• _Текст для чтения_:
Разрыв между живым независимым искусством и официальной культурой является следствием романтической концепции искусства как способа возрождения в противостоянии с установленной властью. Однако сама эта идея быстро превратилась в официальный миф, что послужило причиной очень неоднозначного положения искусства в XX веке, когда авангард повсюду, кроме стран с тоталитарным режимом, быстро стал частью господствующей культуры.

VII. Тело в представлении символистов

Символизм, обозначивший конец XIX века и оказавший решающее влияние на эстетику XX века, является, по крайней мере отчасти, возвращением к романтическому идеализму. Это направление, теоретиком и наиболее характерным представителем которого был Малларме, имеет как литературная школа довольно четкие формы, но они не так очевидны, когда речь заходит об изобразительном искусстве. И все–таки некоторые мысли и тенденции определить возможно. Символизм вырастает из разочарования в надеждах, возложенных на позитивные знания. Символисты воспринимают материальность вещей и существ только как видимость; реальность же, по их представлениям, имеет духовную природу, она скрыта, невидима, существует исключительно по ту сторону внешних оболочек, а значит, достигнуть ее напрямую нельзя. Эстетика символизма основывается на недосказанности (намеке), а не на описании или указании. Для художника–символиста эмоция и интуитивное чувство важнее восприятия; он доверяется грезам, а не разуму. Тело, в свою очередь, для него лишь маска, знак таинственной и недостижимой реальности.

Во всем разнообразии художников, принадлежащих к символистскому движению, принято различать два полюса. Первых можно назвать «литературными», потому что они предпочитают несколько эзотерические сюжеты и решают свои задачи, прибегая к приемам академического искусства. Образцовым примером этого «направления» в символизме можно считать Гюстава Моро. Искусство вторых проистекает из реализма в авангарде и интересуется в большей степени пластикой. Однако все это — лишь условное обобщение. Новаторство такого художника, как Одилон Редон, например, заключается в особой пластике, при этом своим фантазиям он дает вполне литературные названия. Для него тело — это язык. Редон, не колеблясь, разделяет тело на части, чтобы показать их функциональность. В его первом крупном произведении, альбоме литографий «В грезе» (1879), на первом же рисунке, носящем название «Зрение», изображен огромный, испускающий лучи света глаз, парящий в небесах. Часто на его картинах голова, не отрубленная, а нарисованная независимо от тела, обозначает мысль. Подобные мотивы, конечно, пересекаются с изображениями частей тела на полотнах эпохи романтизма, но здесь метафора важнее метонимии. «Отрубленные головы» Жерико свидетельствуют об отсечении, в то время как отдельно существующие головы у Редона являются почти лингвистическим знаком мысли, впрочем, экспрессивность позволяет видеть в них нечто большее, чем пустой ребус.

• _Фрагмент данных_:
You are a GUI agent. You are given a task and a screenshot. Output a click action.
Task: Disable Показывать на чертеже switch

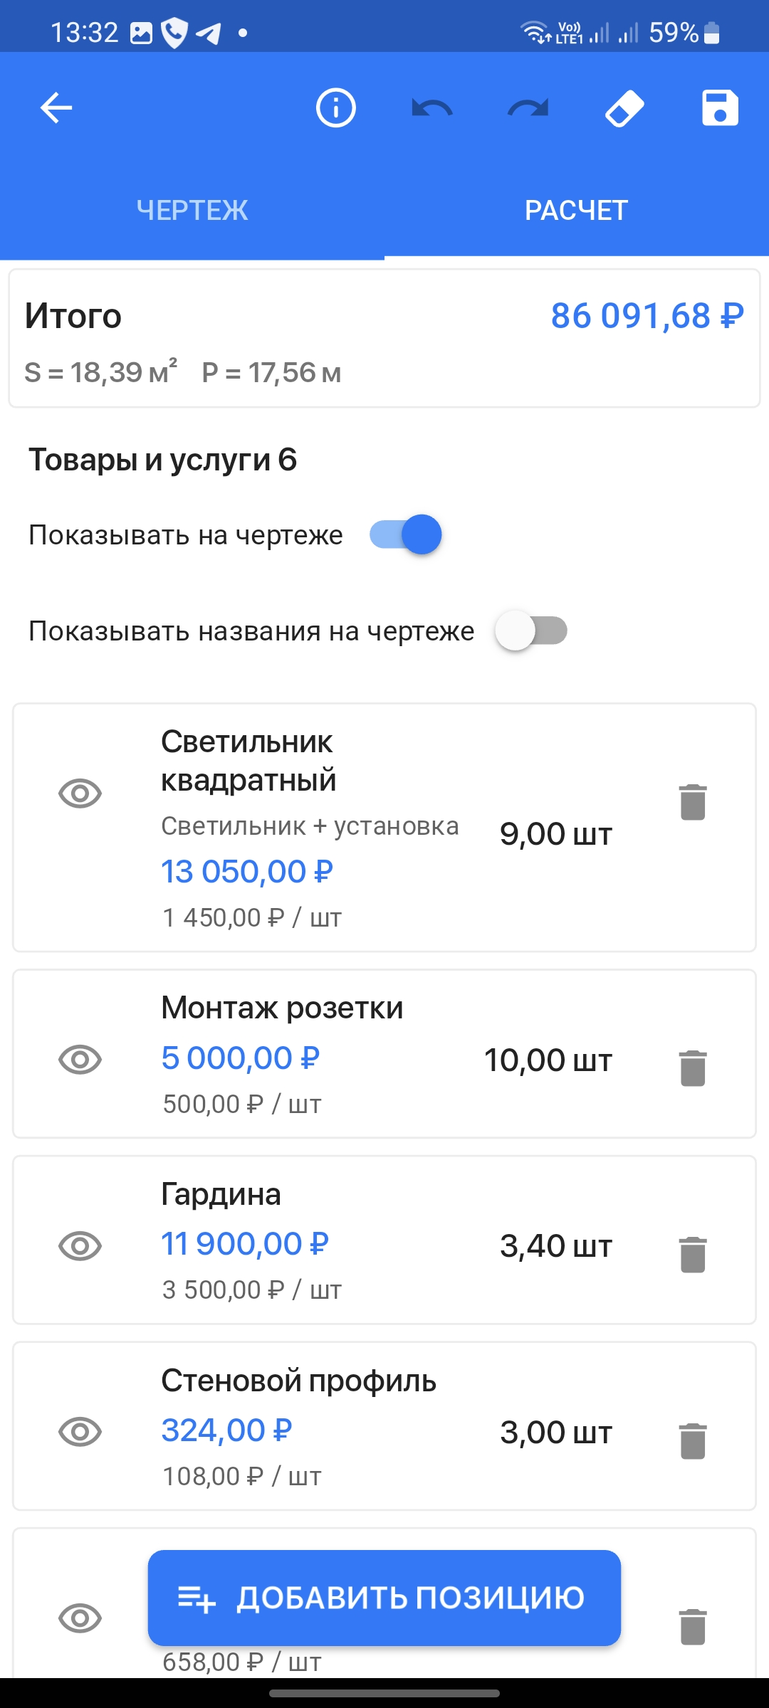406,534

• _Выполните задания_:
1. Что изображено на первом рисунке альбома литографий Редона «В грезе» в тексте о символизме?
2. Подхватите текст о теле в представлении символистов и продолжите его с того места, где он заканчивается.

• _Список ответов_:
1. Огромный глаз, который испускает лучи света и парит в небесах.

2.
К 1850‑м годам в Англии немало прерафаэлитов и других близких им художников отказались от антиакадемического реализма, чтобы заняться живописью, которую можно назвать символистской. Главным образом это касается Эдварда Берн–Джонса, характерного представителя живописи, использующей тщательную изобразительную технику для создания настоящего искусства антинатурализма (линеаризма, стилизации под рисунок, произвольного использования палитры), в котором тело, можно сказать, лишено плоти. Эти одновременно нереальные и правдоподобные существа, перемещающиеся в пространстве, похожем на сон, стали образцами европейского символизма. Так, многие художники (некоторые их них — члены ордена розенкрейцеров) черпали вдохновение в «иллюзионистском» направлении академического реализма, чтобы передать на картине внутренний мир человека. Среди многочисленных примеров приведем один — «Школу Платона» бельгийского художника Жана Дельвиля (Музей Орсе, 1898). Двенадцать подростков–андрогинов с вытянутыми, изломанными фигурами собрались вокруг восседающего в центре Платона, больше напоминающего Христа. Живописный фон этого огромного полотна кажется столь же чахлым, сколь персонажи — ирреальными. Впрочем, возврат к аллегории и мифу, характерный для художников «литературного символизма», сочетался в некоторых случаях с более основательным использованием пластики. Гюстав Моро и Пюви де Шаванн во Франции, Фердинанд Ходлер в Швейцарии развивают индивидуальность и экспрессивность в изображении тела. Речь идет в первую очередь о Ходлере, на его полотнах женщины с чрезмерно крупными бедрами, сухопарые юноши с напряженным взглядом выглядят своеобразно, но производят сильный эффект присутствия: некоторая странность этих фигур позволяет художнику сообщить, что тайна присутствует в каждом объекте и каждом существе.

Некоторые, например Поль Гоген, уходят все дальше от мимесиса, все больше приближаясь к антифотографическому искусству, поскольку оптический реализм способен зафиксировать только оболочку предмета, но не его сущность. Авангардисты сами являются наследниками реализма, но приобретают от него прекрасное чувство материального, которому тоже чужды исключительно внешние проявления предметов. Разыскивая образцы «внеиллюзионистской» традиции западноевропейского искусства, Гоген приходит к видению тела, выходящему за рамки традиционных канонов, но в то же время стремится передать вес и осязаемость. В центре эстетики символизма — замена описания намеком, недосказанностью. Вдохновленные инструментальной музыкой, действующей на слушателя напрямую с целью вызвать у него эмоцию, художники–авангардисты двигаются в направлении все более радикального абстракционизма. По крайней мере теперь задача художников будет заключаться в воздействии на зрителя не просто образом тела, но его пластикой — формами, линиями, цветом. Зритель должен почувствовать изображение собственным телом, ощутить его, испытать разные состояния души. Художники извлекут из символизма эти, последние, уроки уже в XX веке.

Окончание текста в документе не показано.